## ROWS
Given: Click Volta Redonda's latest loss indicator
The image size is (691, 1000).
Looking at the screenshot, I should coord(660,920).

==

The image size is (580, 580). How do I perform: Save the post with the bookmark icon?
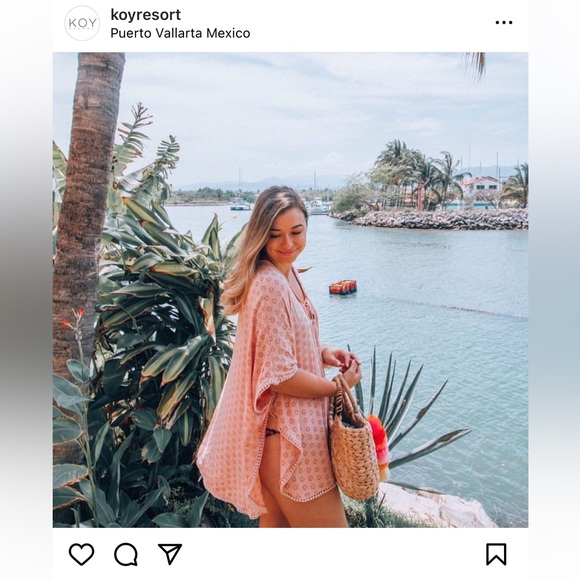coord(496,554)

---

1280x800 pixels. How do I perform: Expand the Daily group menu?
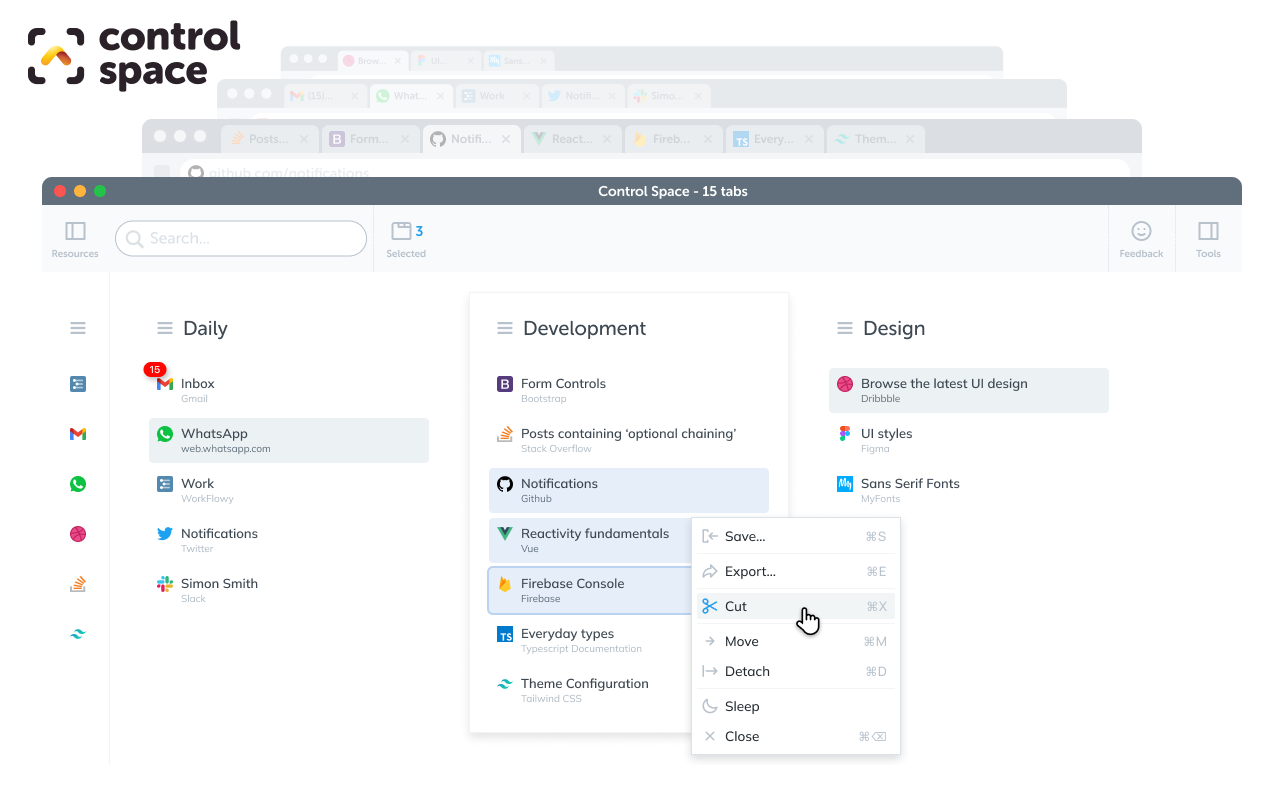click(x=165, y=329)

## TASK DESCRIPTION
Render as a numbered list the lines from the one containing "1280x800 pixels. How" through the one containing "click(x=165, y=329)", omitting blank lines and leaving out the pictures.

## EXPECTED ANSWER
1. 1280x800 pixels. How do I perform: Expand the Daily group menu?
2. click(x=165, y=329)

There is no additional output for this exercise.